58648.fb2
«Бреетесь? Одеколонитесь?.. Почему не взяты Барановичи?» В избе Жуков продолжил разнос. Батов признался, что ему никогда не приходилось испытывать такого унижения: «В конце концов нам удалось доложить, что части идут хорошо и с часу на час овладеют городом. Ответ был не лучше начала…
— Командующий докладывает правильно, товарищ маршал, — сказал Радецкий. Жуков не обратил внимания.
— Командующий докладывает правильно, — повторил член Военного Совета. Брань обрушилась на него. Эта невыносимая сцена закончилась тем, что Жуков приказал Радецкому выехать в Барановичи и не возвращаться, пока город не будет взят. Отшвырнув ногой табурет, Жуков вышел, с шумом захлопнув дверь. Тяжелое молчание.

*Строки*.
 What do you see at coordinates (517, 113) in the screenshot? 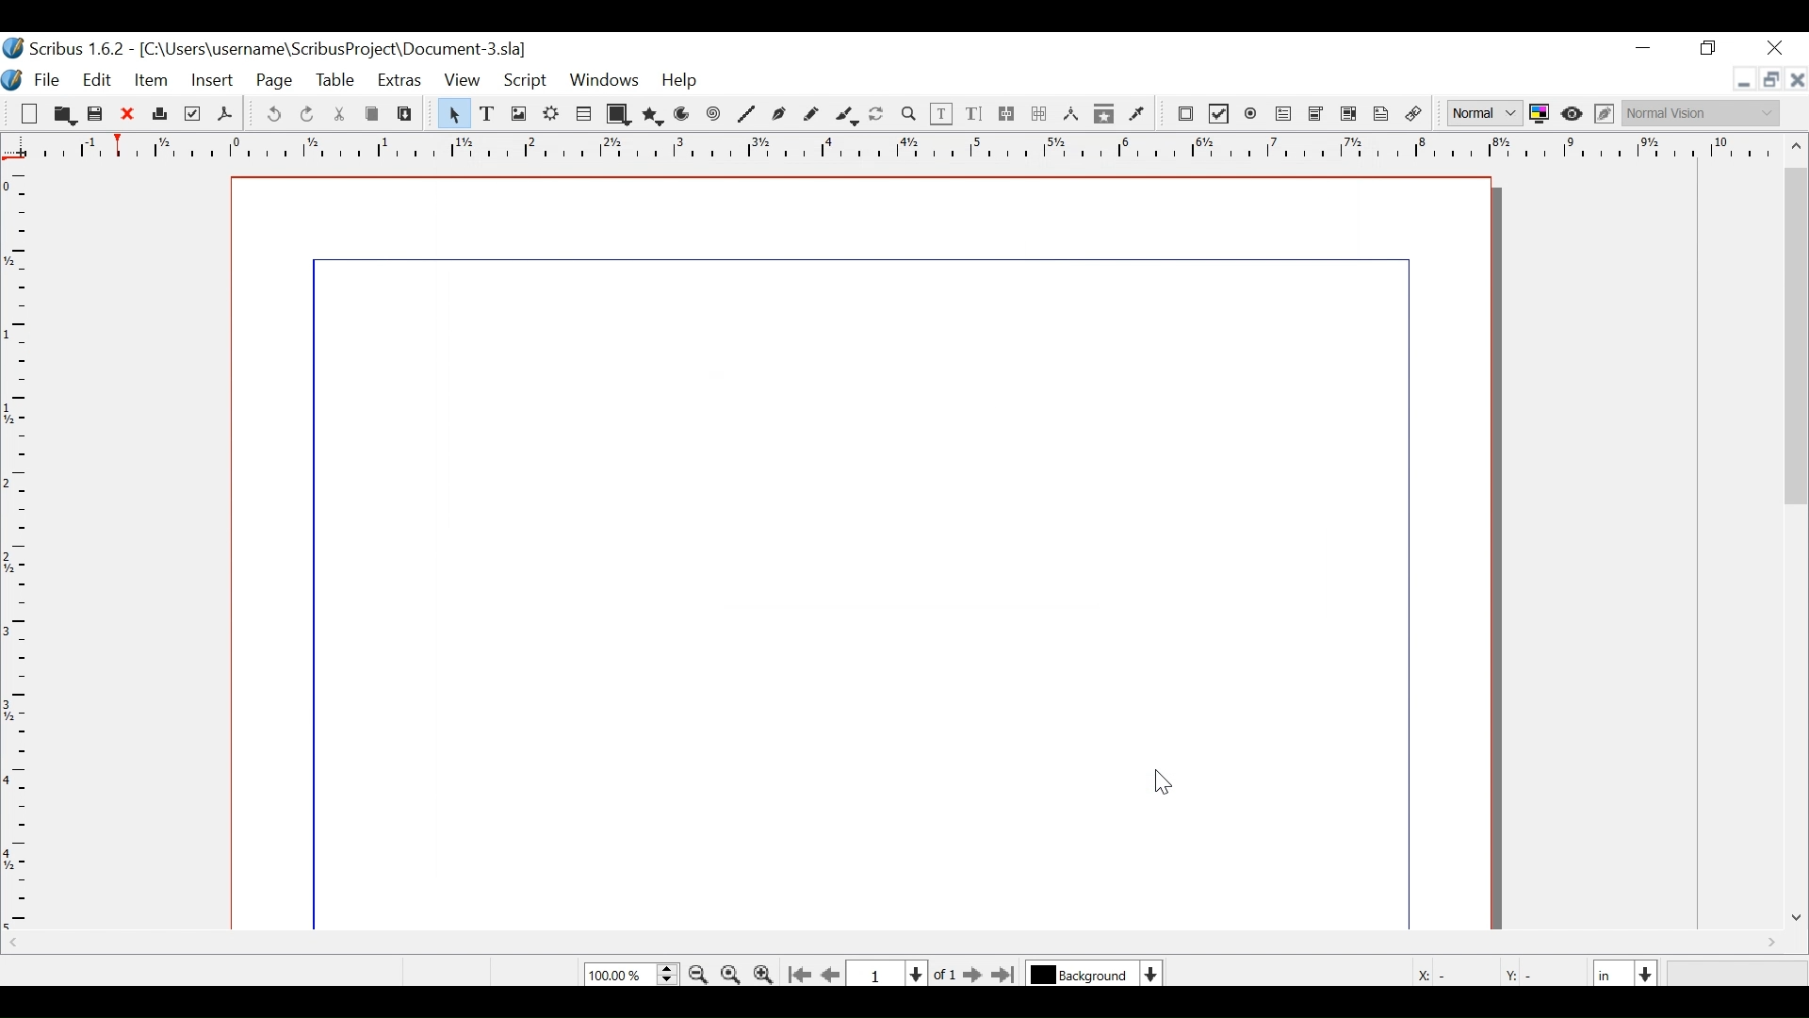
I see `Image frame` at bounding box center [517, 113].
---
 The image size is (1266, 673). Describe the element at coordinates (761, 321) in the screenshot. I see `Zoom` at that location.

*Задания*.
A. Ответьте по отрывку о Жукове:
(i) Какой город, согласно отрывку, еще не был взят?
(ii) Что, по признанию Батова, ему никогда не приходилось испытывать?
(iii) Что Жуков приказал Радецкому?
B. Продолжите отрывок о Жукове, начав сразу после его последней фразы.

*Ответы*.
A.
(i) Еще не был взят город Барановичи.
(ii) Батову никогда не приходилось испытывать такого унижения.
(iii) Жуков приказал Радецкому выехать в Барановичи и не возвращаться, пока город не будет взят.

B.
— Что ты убиваешься, Павел Ивановича — сказал Радецкий. — Кому мы служим — Жукову или Советской власти?.. Это все чепуха. Но меня интересует, отчего он взбесился?.. Василевский-то под Вильнюсом? Вот Жуков и устраивает состязание, кто раньше в Ставку о победе донесет». В итоге гонку выиграли все-таки Жуков с Рокоссовским. Барановичи были освобождены 8 июля, а Вильнюс — только 13 июля.
Справедливости ради следует сказать, что успех в Белоруссии Красная Армия купила дорогой ценой. Советские потери ранеными и убитыми в июле и августе 44-го уступали только потерям июля и августа 43-го года, когда они были наибольшими за всю войну.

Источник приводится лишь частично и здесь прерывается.